◆ **Activity**
Produce an exact copy of the lines from the line containing "1080x979 pixels." through the last line of the listing below, both ends included, and nothing else.

◆ **Record set**
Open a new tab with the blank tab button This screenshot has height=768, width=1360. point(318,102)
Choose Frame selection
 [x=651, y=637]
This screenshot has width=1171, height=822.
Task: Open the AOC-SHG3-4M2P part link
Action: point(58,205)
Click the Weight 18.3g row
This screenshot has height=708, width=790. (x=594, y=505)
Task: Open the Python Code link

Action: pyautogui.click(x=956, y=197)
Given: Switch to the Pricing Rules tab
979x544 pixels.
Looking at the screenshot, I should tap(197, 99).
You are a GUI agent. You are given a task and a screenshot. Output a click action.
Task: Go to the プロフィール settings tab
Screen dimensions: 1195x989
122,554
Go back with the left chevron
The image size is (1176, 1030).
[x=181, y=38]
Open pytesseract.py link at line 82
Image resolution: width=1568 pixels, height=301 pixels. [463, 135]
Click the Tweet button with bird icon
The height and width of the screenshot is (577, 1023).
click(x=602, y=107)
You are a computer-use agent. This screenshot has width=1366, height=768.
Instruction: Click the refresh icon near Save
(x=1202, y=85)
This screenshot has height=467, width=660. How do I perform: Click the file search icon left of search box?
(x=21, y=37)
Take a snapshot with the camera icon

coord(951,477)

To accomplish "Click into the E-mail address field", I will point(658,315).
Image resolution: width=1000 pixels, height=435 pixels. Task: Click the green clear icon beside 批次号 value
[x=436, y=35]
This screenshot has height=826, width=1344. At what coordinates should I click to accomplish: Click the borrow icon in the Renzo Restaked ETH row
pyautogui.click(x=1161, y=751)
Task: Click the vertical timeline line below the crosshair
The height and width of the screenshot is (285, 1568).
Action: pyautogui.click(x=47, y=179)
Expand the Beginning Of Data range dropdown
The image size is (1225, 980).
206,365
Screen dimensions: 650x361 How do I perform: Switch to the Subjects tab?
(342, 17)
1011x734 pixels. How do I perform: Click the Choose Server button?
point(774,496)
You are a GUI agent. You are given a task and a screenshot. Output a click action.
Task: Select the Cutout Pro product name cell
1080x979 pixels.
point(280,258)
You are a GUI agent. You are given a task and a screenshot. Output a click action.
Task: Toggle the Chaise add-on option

◆ **Solution to this problem**
1080x979 pixels.
point(280,258)
You are a GUI agent. You are given a task and a screenshot. Output a click action.
Task: Toggle the Chaise add-on option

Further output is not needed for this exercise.